A una semana de instalado el Gabinete
del nuevo gobierno, varias cosas quedan claras sobre su naturaleza y
viabilidad. El equipo ministerial es débil y contradictorio. Con un perfil
predominantemente técnico, de «segunda» línea y con algunos ministros con
cierta experiencia en la gestión pública, su composición buscó «contentar» a
distintos sectores políticos, hayan tenido o no capacidad de veto. Sorprende
especialmente, la presencia de personajes innegablemente polémicos como Salvador
Heresi y los generales Huerta y Medina, mientras que la designación de David
Tuesta en el Ministerio de Economía, evidencia el peso en la sombra que tendrá
Luis Carranza, que indudablemente lo apadrinó.

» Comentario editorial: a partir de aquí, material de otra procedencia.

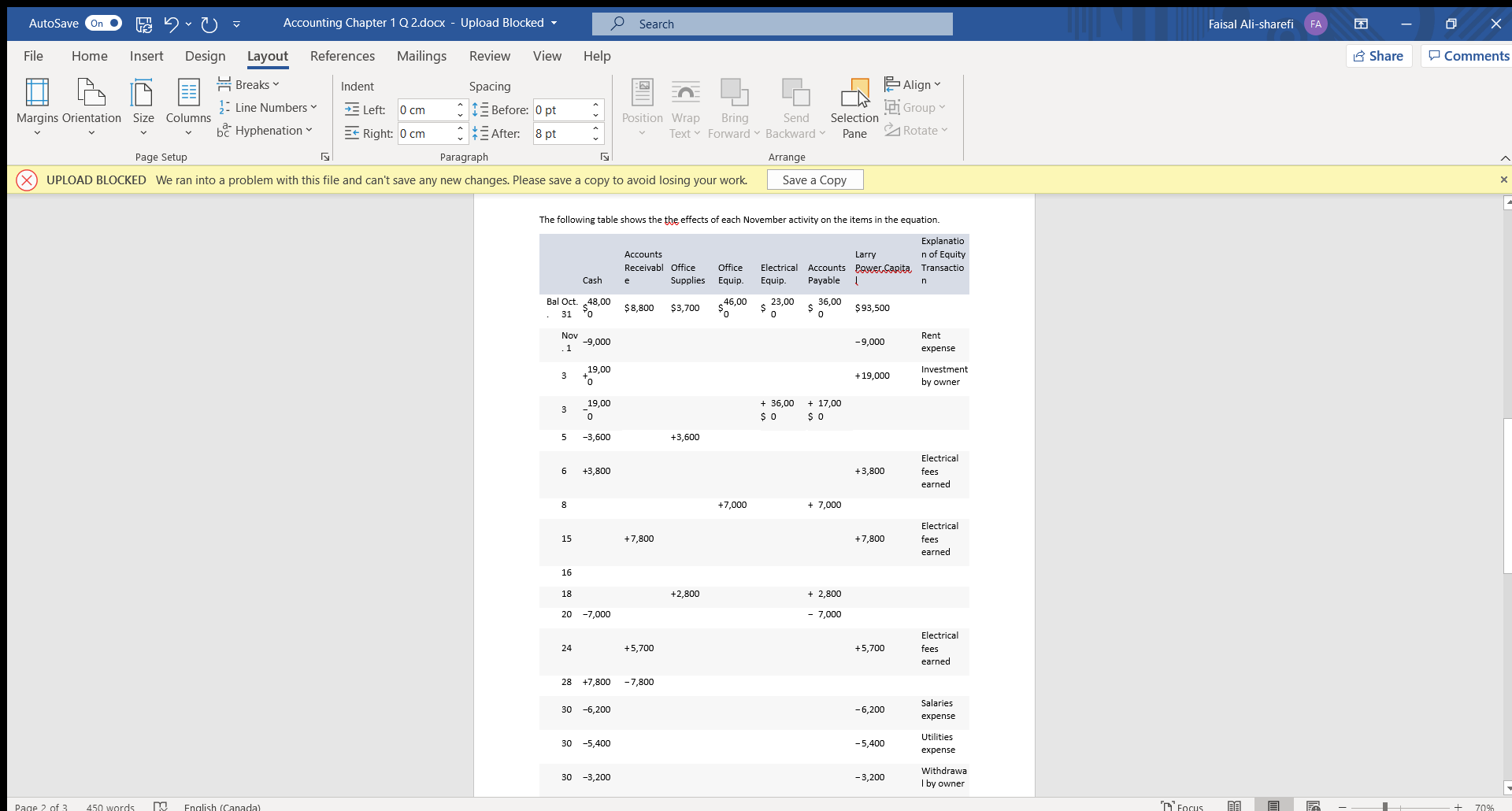This screenshot has width=1512, height=811.
Task: Open the Breaks dropdown
Action: [249, 84]
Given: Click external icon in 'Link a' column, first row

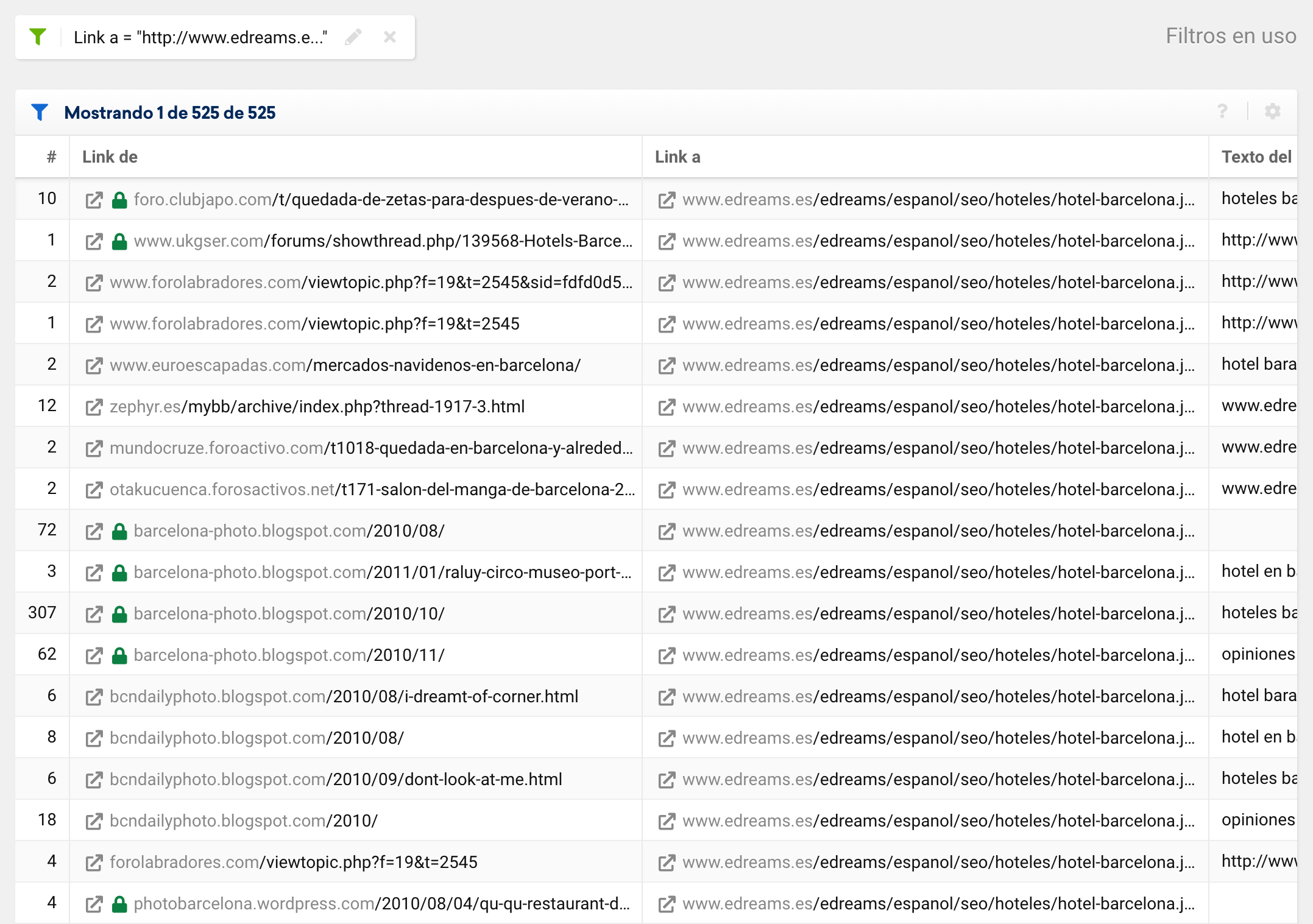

Como no podía ser de otra manera y no
obstante la tranquilidad con la que la opinión pública recibió al nuevo equipo
de gobierno, las críticas se dispararon en todas las direcciones. El Premier, que negó
varias veces su presencia en ese cargo y el nuevo Ministro de Justicia, fueron
los blancos iniciales, rápidamente acompañados por varios otros, hablándose
pronto de un cogobierno con el fujimorismo o con la izquierda. Quedaba claro
desde el primer día que la supuesta luna de miel del Presidente y el Primer
Ministro provincianos, era de baja intensidad y que el gobierno –que no
olvidemos es de continuidad–, nacía marcado por una fuerte precariedad: sin
fuerza política propia, con limitadas conexiones en la estructura del Estado y
la burocracia, sin relaciones directas con los empresarios… Es decir, una fuga
a un futuro incierto más allá de las buenas intenciones que mostrara el
discurso inaugural del nuevo mandatario.
La impericia gubernamental se evidenció
desde el primer momento: Tuesta advirtió de la reedición de la política de Alfredo
Thorne y anunció un inminente recorte del gasto fiscal, Villanueva se
entusiasmó por la inminencia del conflictivo proyecto Tía María, se produjo una
innecesaria y desmedida intervención policial contra los estudiantes de San
Marcos y el Presidente, imprudentemente, se reunió con el tristemente célebre Óscar
Medelius, dándoles la razón a quienes con argumentos relativamente fundados, expresaban su poco entusiasmo por los primeros pasos del nuevo gobierno. Tantos errores «aplastaron»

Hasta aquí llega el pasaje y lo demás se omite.